Doug smiled. “Just a few more minutes, really. You can go, I won't stay past 6:00. I promise.” Rose waved a hand at him and walked off to get her coat. She was a dedicated secretary, perhaps a bit overzealous about his bad habit of staying in the office late, but that was for his own good, he knew. He heard the main office door open and then shut. Good, now he could finish.

He turned back to the text he had brought up onto his screen. Something seemed different about this passage. He leaned closer, taking his glasses off to get a better view. His mind went blank for a moment, and then the realization struck him. This was it. There it was, right in front of him. He spun around in his chair so hard it nearly sent him onto the floor; he dashed up and grabbed his coat in one fluid motion. If he was right, this was it — after nearly fifteen years, he had found it. And not a moment too soon. He had to move quickly.

He raced out of his office into the reception area but stopped when he heard an odd sound. It sounded like someone was sawing something. The power went out, turning the room an eerie amberish color as the emergency lighting sprang into action. Doug's mind whirled as he realized what was going on. It all makes sense — I have to get out of here. Someone else was in the building — that much he was certain of — probably down by the main circuit breaker box in the basement, if the sawing noises had given any indication.

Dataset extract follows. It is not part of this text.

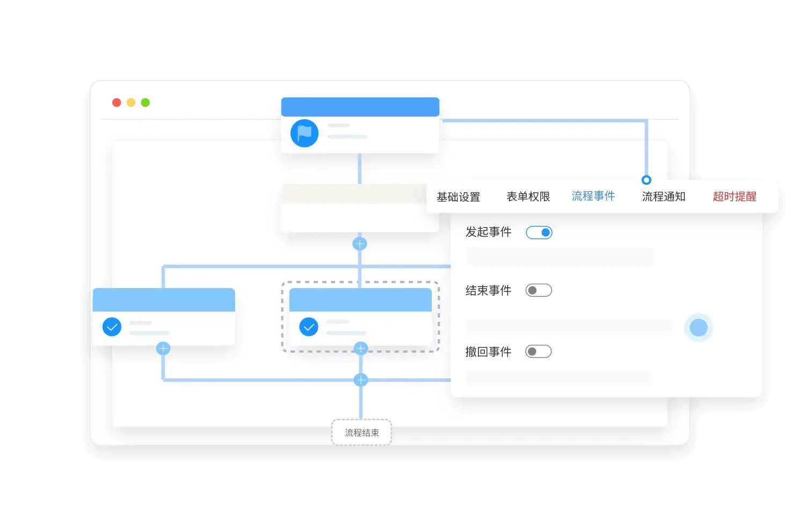Click plus icon at bottom of selected node
The height and width of the screenshot is (526, 812).
coord(361,349)
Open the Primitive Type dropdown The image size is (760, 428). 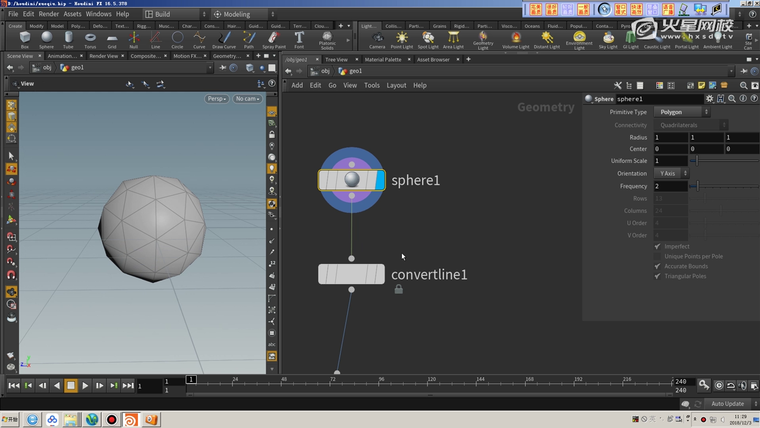[x=684, y=112]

He raced for the door and ran out into the cold, rainy mid-winter night. As he ran to his car, he flipped open his cell phone and called the police. He had no time to waste, but leaving the church to the devices of whoever it was that had broken in was not prudent. He hastily reported the information on the intruder and slammed the phone shut to the protestations that he shouldn't leave. Time was short, and much as he might like to stay, it simply was not an option.

Doug Matthews sped off into the dark wet night with a sinking feeling. He just hoped he'd still be capable of having a sinking feeling in a few hours.